====== MATERIAL ======
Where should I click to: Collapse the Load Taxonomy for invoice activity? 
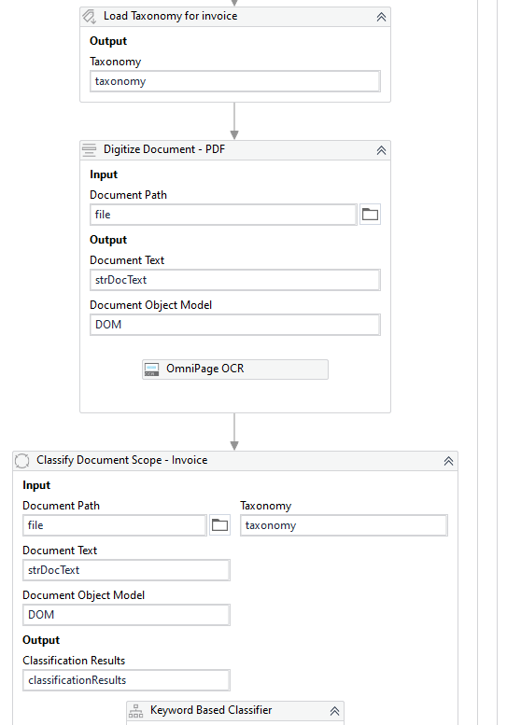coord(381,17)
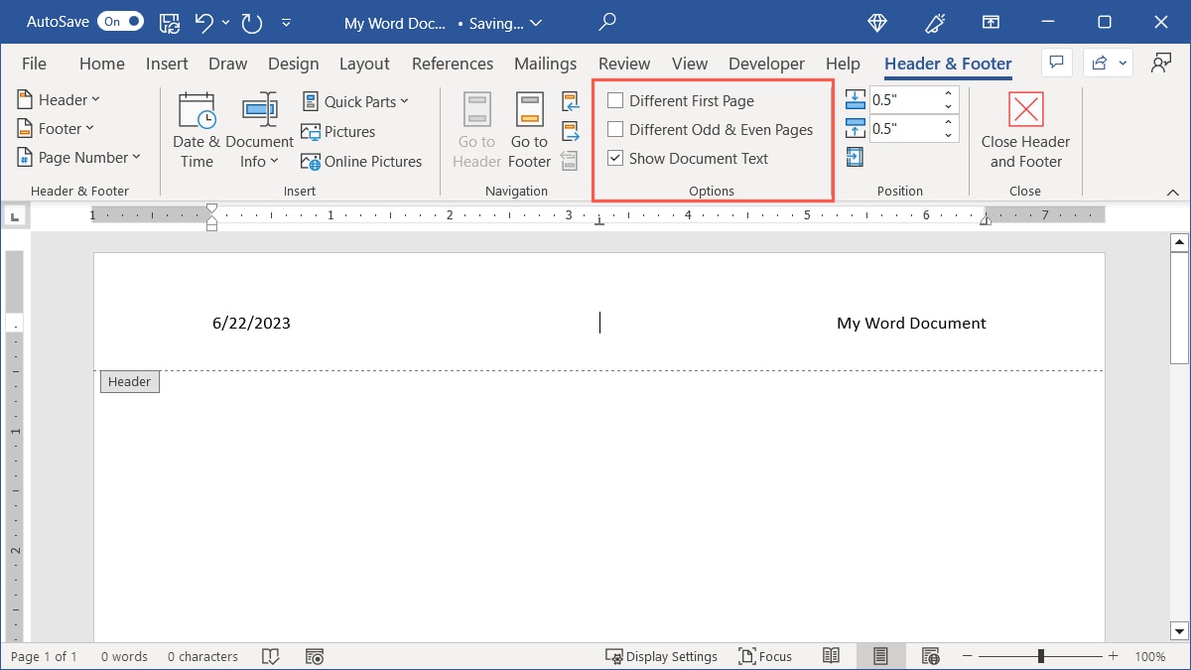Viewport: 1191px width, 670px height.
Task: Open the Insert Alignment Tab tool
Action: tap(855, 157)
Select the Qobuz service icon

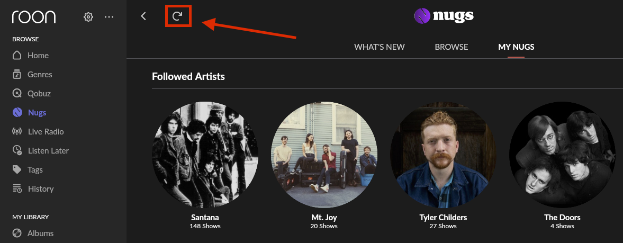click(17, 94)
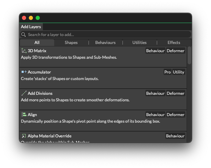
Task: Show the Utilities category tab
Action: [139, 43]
======
TASK GOAL.
Extract the source records above verbatim, leaving out the pictures.

EXERCISE RESULT.
Where should I click to: Collapse the Load Taxonomy for invoice activity? 
coord(381,17)
Viewport: 1191px width, 670px height.
Task: Open the Insert Alignment Tab tool
Action: tap(855, 157)
Select the Qobuz service icon

click(17, 94)
Task: Show the Utilities category tab
Action: [139, 43]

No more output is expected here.